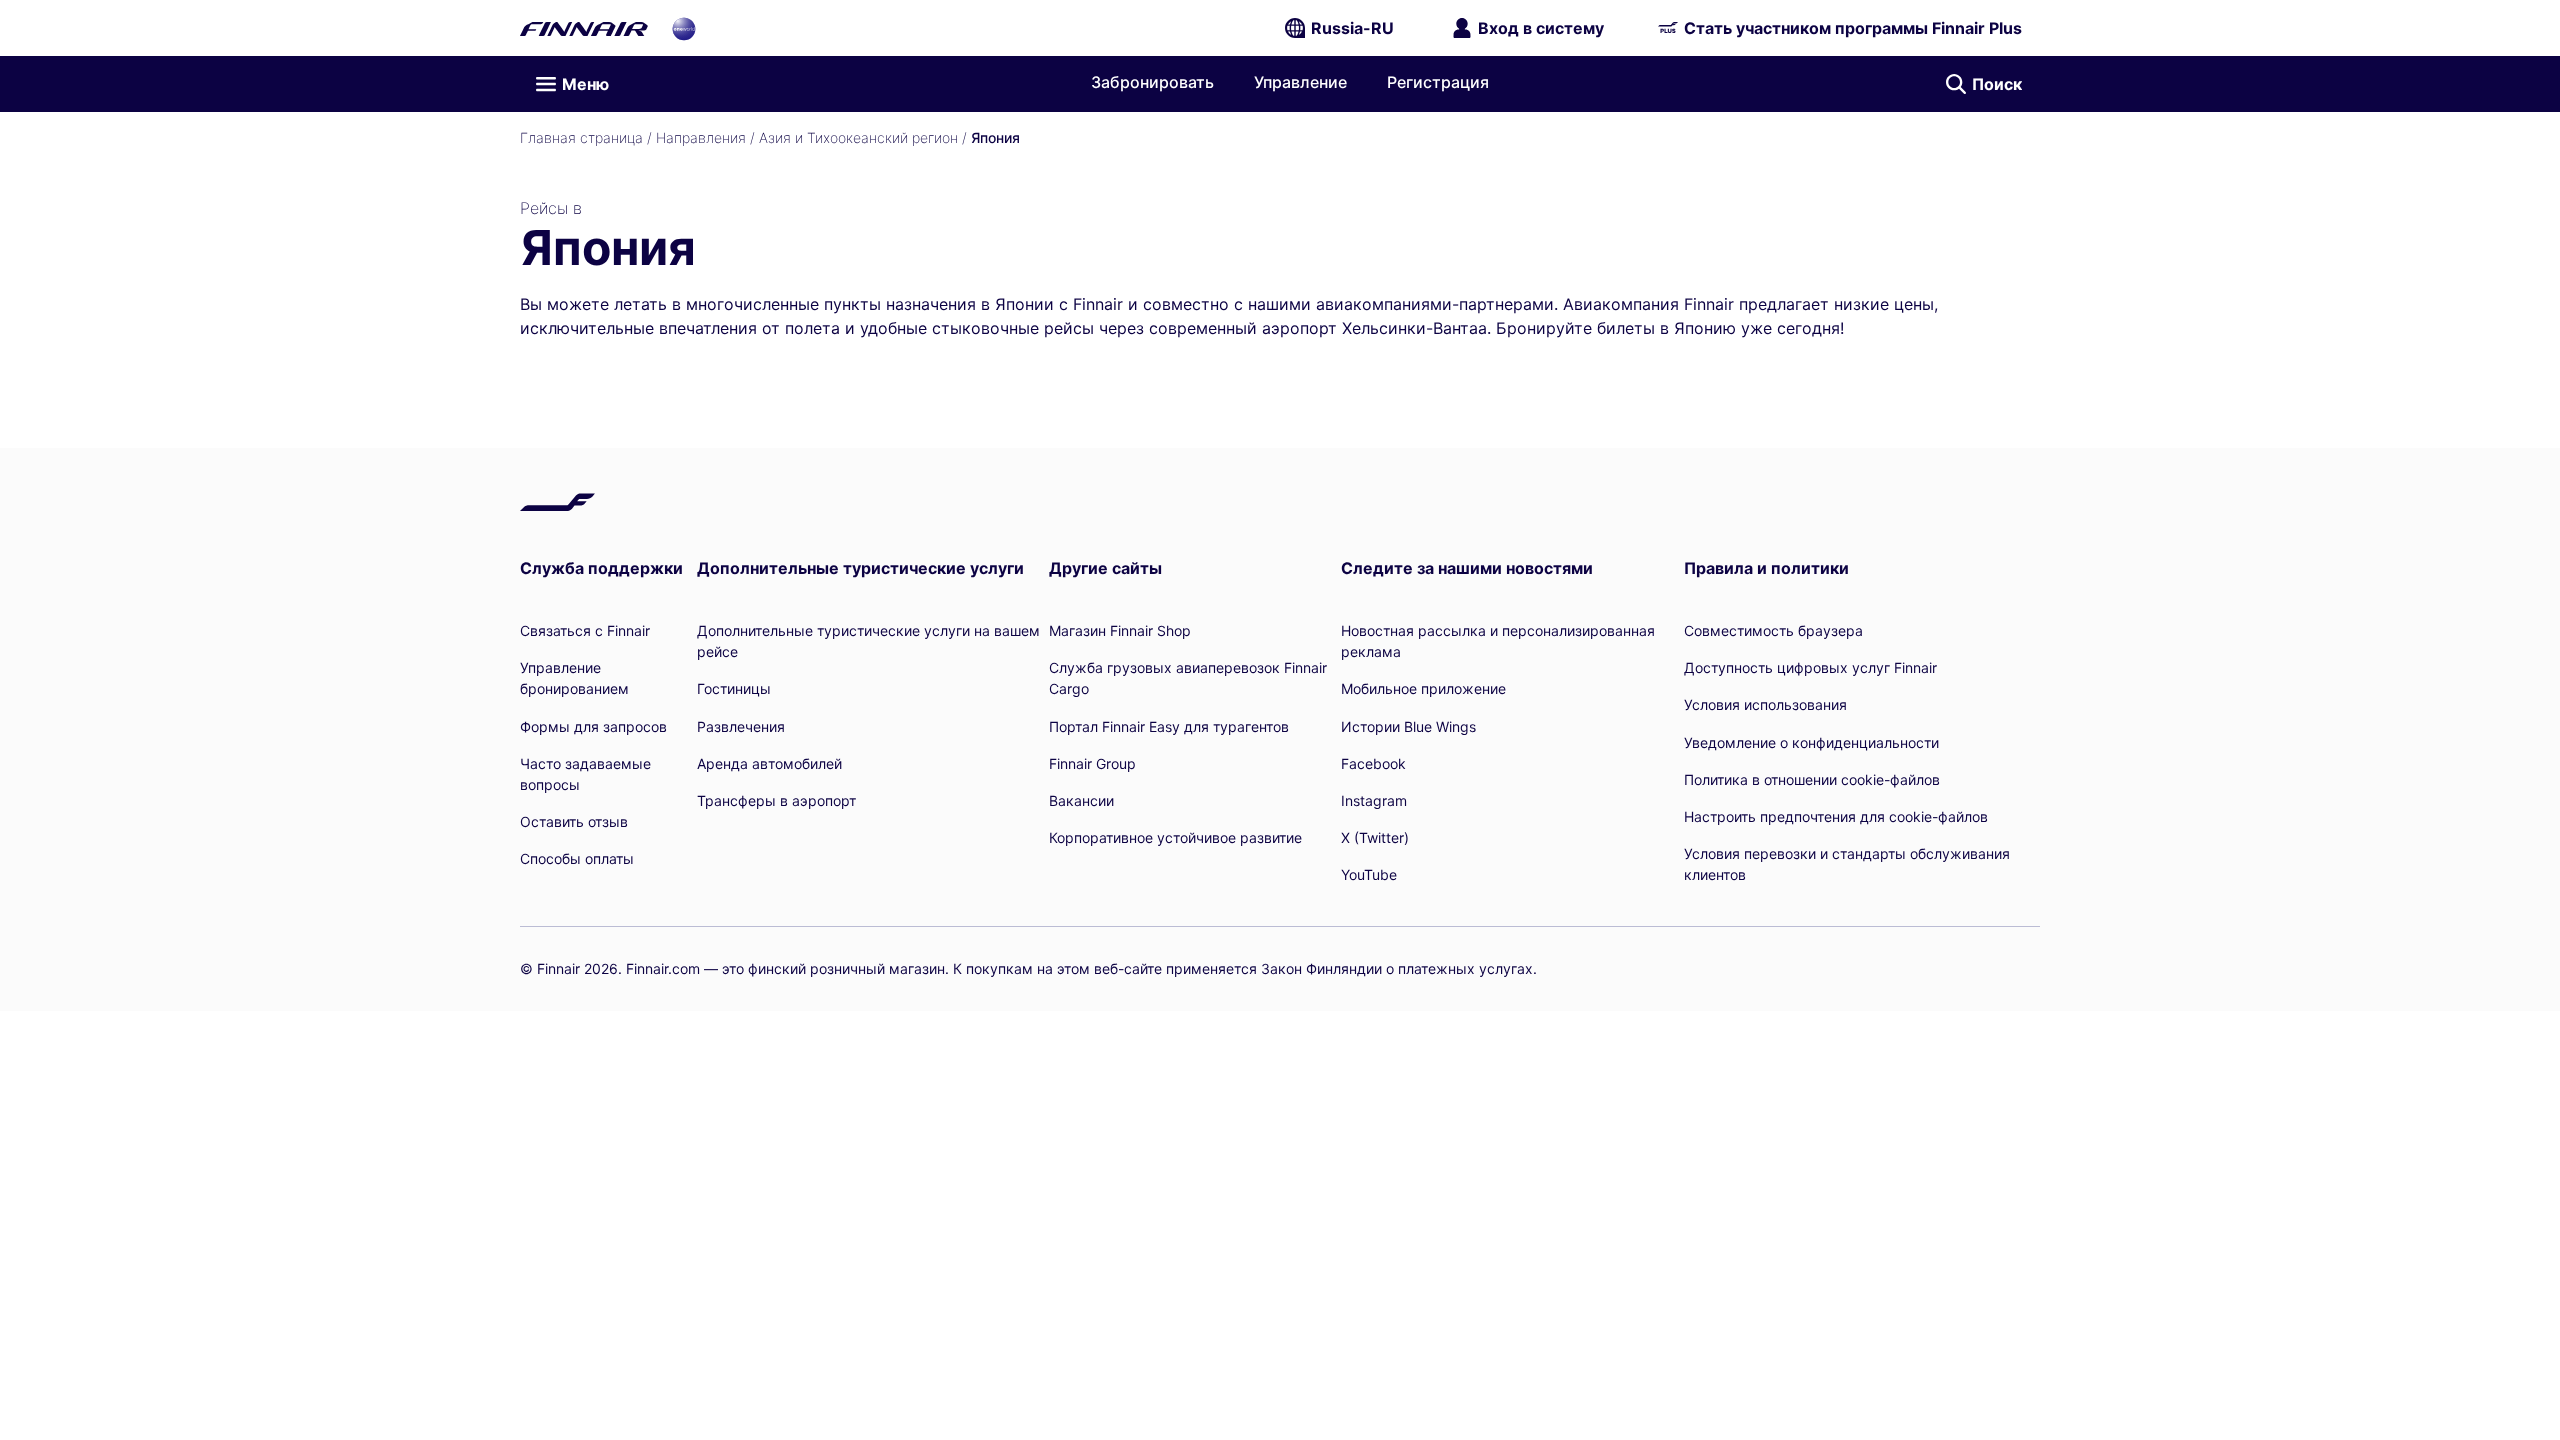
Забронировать (1152, 82)
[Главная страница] (584, 28)
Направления (701, 137)
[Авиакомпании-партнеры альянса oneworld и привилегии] (684, 28)
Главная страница (581, 137)
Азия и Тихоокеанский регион (858, 137)
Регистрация (1438, 82)
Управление (1300, 82)
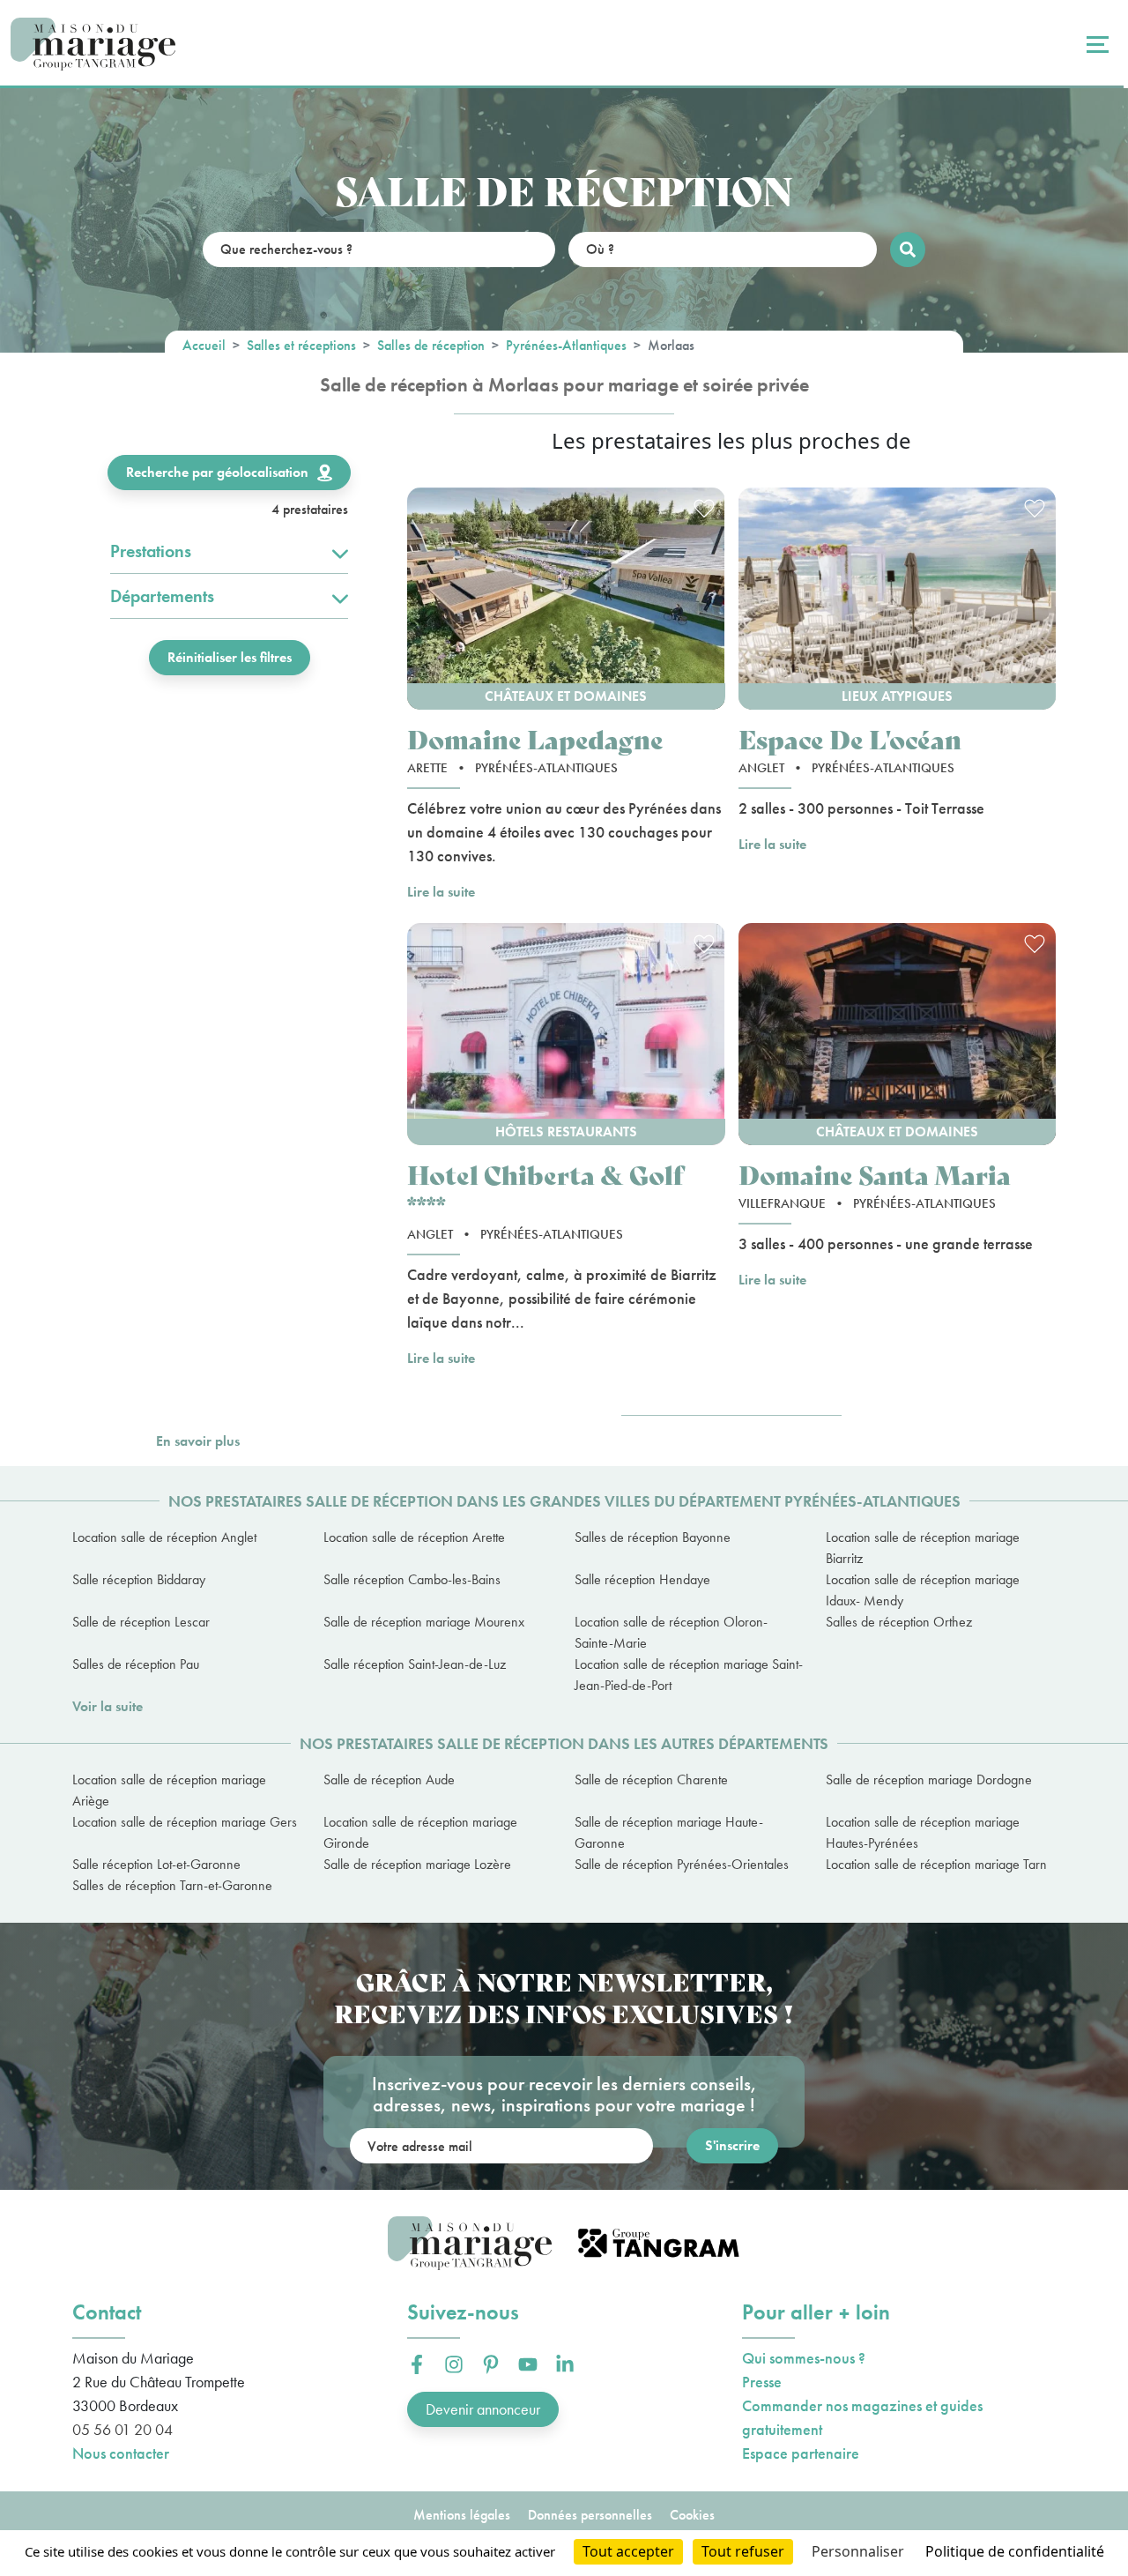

▶ _WORK REQUEST_
Please write out all of the data verbatim, with no pictures in the copy.

▶ _TASK SOLUTION_
Забронировать (1152, 82)
[Главная страница] (584, 28)
Направления (701, 137)
[Авиакомпании-партнеры альянса oneworld и привилегии] (684, 28)
Главная страница (581, 137)
Азия и Тихоокеанский регион (858, 137)
Регистрация (1438, 82)
Управление (1300, 82)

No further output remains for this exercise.